**Your instructions:**
Reproduce the records below with every occurrence of "dropdown" renamed to "drop-down", leaving all other text unchanged.

[Records from a data collection]
+===+
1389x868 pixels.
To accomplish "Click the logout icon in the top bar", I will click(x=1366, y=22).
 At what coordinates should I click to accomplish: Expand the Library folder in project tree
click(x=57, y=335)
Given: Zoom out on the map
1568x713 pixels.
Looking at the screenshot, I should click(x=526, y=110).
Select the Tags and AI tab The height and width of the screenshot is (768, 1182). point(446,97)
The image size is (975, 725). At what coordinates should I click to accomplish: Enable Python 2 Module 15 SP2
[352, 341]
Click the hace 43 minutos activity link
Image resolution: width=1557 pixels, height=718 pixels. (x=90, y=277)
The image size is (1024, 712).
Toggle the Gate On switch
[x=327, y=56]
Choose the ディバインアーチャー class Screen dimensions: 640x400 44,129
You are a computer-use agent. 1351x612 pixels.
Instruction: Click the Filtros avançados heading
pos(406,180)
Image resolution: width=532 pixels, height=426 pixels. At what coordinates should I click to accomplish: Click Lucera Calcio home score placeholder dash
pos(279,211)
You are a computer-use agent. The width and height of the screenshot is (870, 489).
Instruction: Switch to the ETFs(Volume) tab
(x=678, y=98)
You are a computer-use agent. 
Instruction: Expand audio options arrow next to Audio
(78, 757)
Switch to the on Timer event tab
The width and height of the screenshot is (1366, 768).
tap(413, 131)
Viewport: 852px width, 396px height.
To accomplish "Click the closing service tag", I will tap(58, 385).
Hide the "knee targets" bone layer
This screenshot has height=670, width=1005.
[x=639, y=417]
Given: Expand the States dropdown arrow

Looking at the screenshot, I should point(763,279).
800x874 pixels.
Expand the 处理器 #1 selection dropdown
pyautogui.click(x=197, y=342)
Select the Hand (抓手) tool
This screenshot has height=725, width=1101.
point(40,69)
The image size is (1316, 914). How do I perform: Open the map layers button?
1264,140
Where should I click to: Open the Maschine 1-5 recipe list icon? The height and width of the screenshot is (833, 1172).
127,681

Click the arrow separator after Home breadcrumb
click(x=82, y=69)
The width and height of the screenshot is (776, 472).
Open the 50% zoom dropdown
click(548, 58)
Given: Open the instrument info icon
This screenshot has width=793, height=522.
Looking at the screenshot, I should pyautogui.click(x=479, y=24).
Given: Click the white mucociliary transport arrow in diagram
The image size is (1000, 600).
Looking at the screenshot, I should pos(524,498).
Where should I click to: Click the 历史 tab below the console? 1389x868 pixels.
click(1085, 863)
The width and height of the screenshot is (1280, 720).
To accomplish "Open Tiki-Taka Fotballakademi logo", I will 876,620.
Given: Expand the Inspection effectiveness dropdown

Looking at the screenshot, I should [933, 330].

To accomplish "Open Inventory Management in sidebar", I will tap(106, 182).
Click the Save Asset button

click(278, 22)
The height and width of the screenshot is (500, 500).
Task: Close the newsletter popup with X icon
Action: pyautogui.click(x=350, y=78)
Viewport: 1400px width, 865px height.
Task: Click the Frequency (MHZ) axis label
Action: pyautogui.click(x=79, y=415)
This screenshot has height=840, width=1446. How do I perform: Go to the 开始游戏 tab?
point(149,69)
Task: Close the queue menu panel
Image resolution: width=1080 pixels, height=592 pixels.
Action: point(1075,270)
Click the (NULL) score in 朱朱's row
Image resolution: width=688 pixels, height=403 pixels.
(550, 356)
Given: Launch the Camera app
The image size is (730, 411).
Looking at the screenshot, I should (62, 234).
+===+
**Task answer:**
1389x868 pixels.
To accomplish "Click the logout icon in the top bar", I will click(x=1366, y=22).
 At what coordinates should I click to accomplish: Expand the Library folder in project tree
click(x=57, y=335)
Given: Zoom out on the map
1568x713 pixels.
Looking at the screenshot, I should click(x=526, y=110).
Select the Tags and AI tab The height and width of the screenshot is (768, 1182). point(446,97)
The image size is (975, 725). At what coordinates should I click to accomplish: Enable Python 2 Module 15 SP2
[352, 341]
Click the hace 43 minutos activity link
Image resolution: width=1557 pixels, height=718 pixels. (x=90, y=277)
The image size is (1024, 712).
Toggle the Gate On switch
[x=327, y=56]
Choose the ディバインアーチャー class Screen dimensions: 640x400 44,129
You are a computer-use agent. 1351x612 pixels.
Instruction: Click the Filtros avançados heading
pos(406,180)
Image resolution: width=532 pixels, height=426 pixels. At what coordinates should I click to accomplish: Click Lucera Calcio home score placeholder dash
pos(279,211)
You are a computer-use agent. The width and height of the screenshot is (870, 489).
Instruction: Switch to the ETFs(Volume) tab
(x=678, y=98)
You are a computer-use agent. 
Instruction: Expand audio options arrow next to Audio
(78, 757)
Switch to the on Timer event tab
The width and height of the screenshot is (1366, 768).
tap(413, 131)
Viewport: 852px width, 396px height.
To accomplish "Click the closing service tag", I will tap(58, 385).
Hide the "knee targets" bone layer
This screenshot has height=670, width=1005.
[x=639, y=417]
Given: Expand the States drop-down arrow

Looking at the screenshot, I should point(763,279).
800x874 pixels.
Expand the 处理器 #1 selection drop-down
pyautogui.click(x=197, y=342)
Select the Hand (抓手) tool
This screenshot has height=725, width=1101.
point(40,69)
The image size is (1316, 914). How do I perform: Open the map layers button?
1264,140
Where should I click to: Open the Maschine 1-5 recipe list icon? The height and width of the screenshot is (833, 1172).
127,681

Click the arrow separator after Home breadcrumb
click(x=82, y=69)
The width and height of the screenshot is (776, 472).
Open the 50% zoom drop-down
click(548, 58)
Given: Open the instrument info icon
This screenshot has width=793, height=522.
Looking at the screenshot, I should pyautogui.click(x=479, y=24).
Given: Click the white mucociliary transport arrow in diagram
The image size is (1000, 600).
Looking at the screenshot, I should pos(524,498).
Where should I click to: Click the 历史 tab below the console? 1389x868 pixels.
click(1085, 863)
The width and height of the screenshot is (1280, 720).
To accomplish "Open Tiki-Taka Fotballakademi logo", I will 876,620.
Given: Expand the Inspection effectiveness drop-down

Looking at the screenshot, I should [933, 330].

To accomplish "Open Inventory Management in sidebar", I will tap(106, 182).
Click the Save Asset button

click(278, 22)
The height and width of the screenshot is (500, 500).
Task: Close the newsletter popup with X icon
Action: pyautogui.click(x=350, y=78)
Viewport: 1400px width, 865px height.
Task: Click the Frequency (MHZ) axis label
Action: pyautogui.click(x=79, y=415)
This screenshot has height=840, width=1446. How do I perform: Go to the 开始游戏 tab?
point(149,69)
Task: Close the queue menu panel
Image resolution: width=1080 pixels, height=592 pixels.
Action: point(1075,270)
Click the (NULL) score in 朱朱's row
Image resolution: width=688 pixels, height=403 pixels.
(550, 356)
Given: Launch the Camera app
The image size is (730, 411).
Looking at the screenshot, I should (62, 234).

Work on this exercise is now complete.